-- BEGIN Input material --
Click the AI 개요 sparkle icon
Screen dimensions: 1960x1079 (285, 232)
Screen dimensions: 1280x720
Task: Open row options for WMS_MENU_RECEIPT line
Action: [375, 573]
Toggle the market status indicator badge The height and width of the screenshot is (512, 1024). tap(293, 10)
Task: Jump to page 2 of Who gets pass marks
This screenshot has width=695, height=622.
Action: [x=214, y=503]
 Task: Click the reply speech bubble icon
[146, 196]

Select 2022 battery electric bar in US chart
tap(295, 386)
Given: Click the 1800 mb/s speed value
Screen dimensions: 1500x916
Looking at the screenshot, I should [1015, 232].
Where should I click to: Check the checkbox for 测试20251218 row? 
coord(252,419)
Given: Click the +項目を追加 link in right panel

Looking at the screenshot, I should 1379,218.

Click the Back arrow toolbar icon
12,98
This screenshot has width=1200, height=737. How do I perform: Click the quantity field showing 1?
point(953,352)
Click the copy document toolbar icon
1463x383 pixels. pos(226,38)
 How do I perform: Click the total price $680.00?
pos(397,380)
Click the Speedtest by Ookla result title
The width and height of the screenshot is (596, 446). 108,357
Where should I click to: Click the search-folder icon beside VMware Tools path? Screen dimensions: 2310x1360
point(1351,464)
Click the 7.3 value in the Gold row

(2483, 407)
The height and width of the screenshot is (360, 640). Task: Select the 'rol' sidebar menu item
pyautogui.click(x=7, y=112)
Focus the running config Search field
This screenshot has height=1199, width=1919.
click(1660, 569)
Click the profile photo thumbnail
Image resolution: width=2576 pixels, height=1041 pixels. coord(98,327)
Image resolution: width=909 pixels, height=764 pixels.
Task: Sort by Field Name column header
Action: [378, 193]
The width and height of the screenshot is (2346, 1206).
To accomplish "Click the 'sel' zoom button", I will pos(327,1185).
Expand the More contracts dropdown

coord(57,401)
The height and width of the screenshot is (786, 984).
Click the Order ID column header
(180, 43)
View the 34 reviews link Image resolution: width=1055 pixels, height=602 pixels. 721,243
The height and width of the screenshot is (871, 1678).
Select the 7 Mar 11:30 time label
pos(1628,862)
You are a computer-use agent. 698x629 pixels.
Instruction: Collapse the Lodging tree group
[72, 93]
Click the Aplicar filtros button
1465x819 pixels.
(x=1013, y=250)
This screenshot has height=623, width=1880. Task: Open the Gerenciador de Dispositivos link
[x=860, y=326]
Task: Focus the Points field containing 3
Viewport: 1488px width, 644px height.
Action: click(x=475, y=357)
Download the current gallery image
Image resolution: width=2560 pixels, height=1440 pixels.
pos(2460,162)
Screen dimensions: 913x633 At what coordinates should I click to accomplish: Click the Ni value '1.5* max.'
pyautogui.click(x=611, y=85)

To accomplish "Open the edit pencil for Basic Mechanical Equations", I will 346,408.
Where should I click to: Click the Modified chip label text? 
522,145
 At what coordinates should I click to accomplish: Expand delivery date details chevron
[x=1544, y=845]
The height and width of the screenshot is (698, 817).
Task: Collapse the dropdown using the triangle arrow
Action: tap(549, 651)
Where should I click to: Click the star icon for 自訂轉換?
-- END Input material --
* What you are asked to do
Reproduce every row above verbatim, line for line.

* Output of the task
Click the AI 개요 sparkle icon
Screen dimensions: 1960x1079 (285, 232)
Screen dimensions: 1280x720
Task: Open row options for WMS_MENU_RECEIPT line
Action: [375, 573]
Toggle the market status indicator badge The height and width of the screenshot is (512, 1024). tap(293, 10)
Task: Jump to page 2 of Who gets pass marks
This screenshot has width=695, height=622.
Action: [x=214, y=503]
 Task: Click the reply speech bubble icon
[146, 196]

Select 2022 battery electric bar in US chart
tap(295, 386)
Given: Click the 1800 mb/s speed value
Screen dimensions: 1500x916
Looking at the screenshot, I should [1015, 232].
Where should I click to: Check the checkbox for 测试20251218 row? 
coord(252,419)
Given: Click the +項目を追加 link in right panel

Looking at the screenshot, I should 1379,218.

Click the Back arrow toolbar icon
12,98
This screenshot has width=1200, height=737. How do I perform: Click the quantity field showing 1?
point(953,352)
Click the copy document toolbar icon
1463x383 pixels. pos(226,38)
 How do I perform: Click the total price $680.00?
pos(397,380)
Click the Speedtest by Ookla result title
The width and height of the screenshot is (596, 446). 108,357
Where should I click to: Click the search-folder icon beside VMware Tools path? Screen dimensions: 2310x1360
point(1351,464)
Click the 7.3 value in the Gold row

(2483, 407)
The height and width of the screenshot is (360, 640). Task: Select the 'rol' sidebar menu item
pyautogui.click(x=7, y=112)
Focus the running config Search field
This screenshot has height=1199, width=1919.
click(1660, 569)
Click the profile photo thumbnail
Image resolution: width=2576 pixels, height=1041 pixels. coord(98,327)
Image resolution: width=909 pixels, height=764 pixels.
Task: Sort by Field Name column header
Action: [378, 193]
The width and height of the screenshot is (2346, 1206).
To accomplish "Click the 'sel' zoom button", I will pos(327,1185).
Expand the More contracts dropdown

coord(57,401)
The height and width of the screenshot is (786, 984).
Click the Order ID column header
(180, 43)
View the 34 reviews link Image resolution: width=1055 pixels, height=602 pixels. 721,243
The height and width of the screenshot is (871, 1678).
Select the 7 Mar 11:30 time label
pos(1628,862)
You are a computer-use agent. 698x629 pixels.
Instruction: Collapse the Lodging tree group
[72, 93]
Click the Aplicar filtros button
1465x819 pixels.
(x=1013, y=250)
This screenshot has height=623, width=1880. Task: Open the Gerenciador de Dispositivos link
[x=860, y=326]
Task: Focus the Points field containing 3
Viewport: 1488px width, 644px height.
Action: click(x=475, y=357)
Download the current gallery image
Image resolution: width=2560 pixels, height=1440 pixels.
pos(2460,162)
Screen dimensions: 913x633 At what coordinates should I click to accomplish: Click the Ni value '1.5* max.'
pyautogui.click(x=611, y=85)

To accomplish "Open the edit pencil for Basic Mechanical Equations", I will 346,408.
Where should I click to: Click the Modified chip label text? 
522,145
 At what coordinates should I click to accomplish: Expand delivery date details chevron
[x=1544, y=845]
The height and width of the screenshot is (698, 817).
Task: Collapse the dropdown using the triangle arrow
Action: tap(549, 651)
Where should I click to: Click the star icon for 自訂轉換?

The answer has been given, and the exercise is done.